EXERCISE REQUIREMENTS ->
Copy the entries below word for word, taking the stretch from their start through the line that contains "[x=200, y=97]". Leave the pictures out of your copy.

++++++++++++++++++++

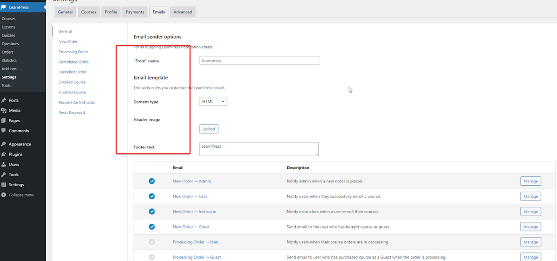The image size is (557, 261).
Task: Toggle off New Order → Instructor email
Action: 152,212
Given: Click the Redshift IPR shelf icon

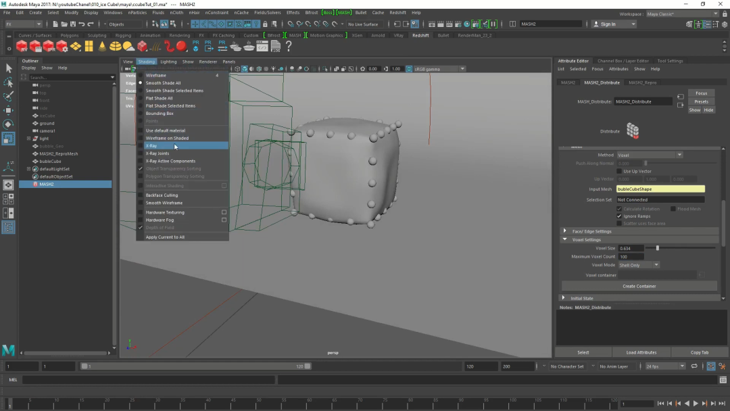Looking at the screenshot, I should coord(49,47).
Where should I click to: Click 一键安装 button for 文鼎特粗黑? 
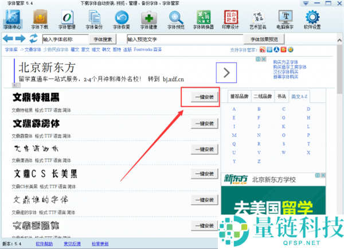[x=200, y=97]
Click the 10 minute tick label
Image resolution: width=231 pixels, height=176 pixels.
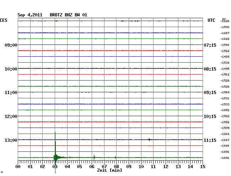point(141,166)
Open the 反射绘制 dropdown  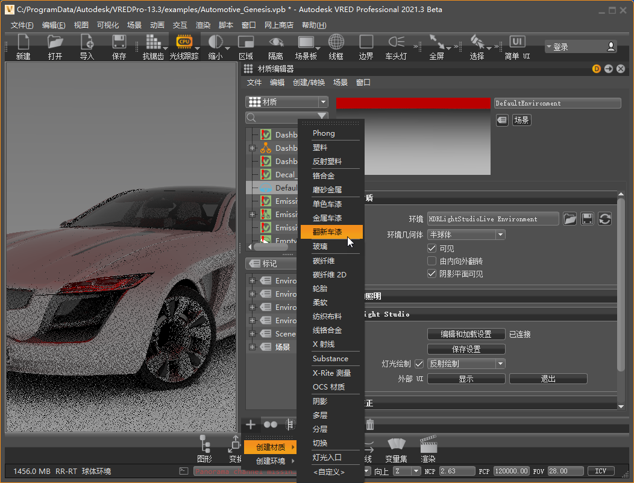466,364
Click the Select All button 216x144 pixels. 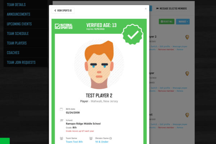click(167, 22)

++++++++++++++++++++

CORRECT ANSWER ->
The image size is (557, 261).
Task: Toggle off New Order → Instructor email
Action: 152,212
Given: Click the Redshift IPR shelf icon

Looking at the screenshot, I should coord(49,47).
Where should I click to: Click 一键安装 button for 文鼎特粗黑? 
[x=200, y=97]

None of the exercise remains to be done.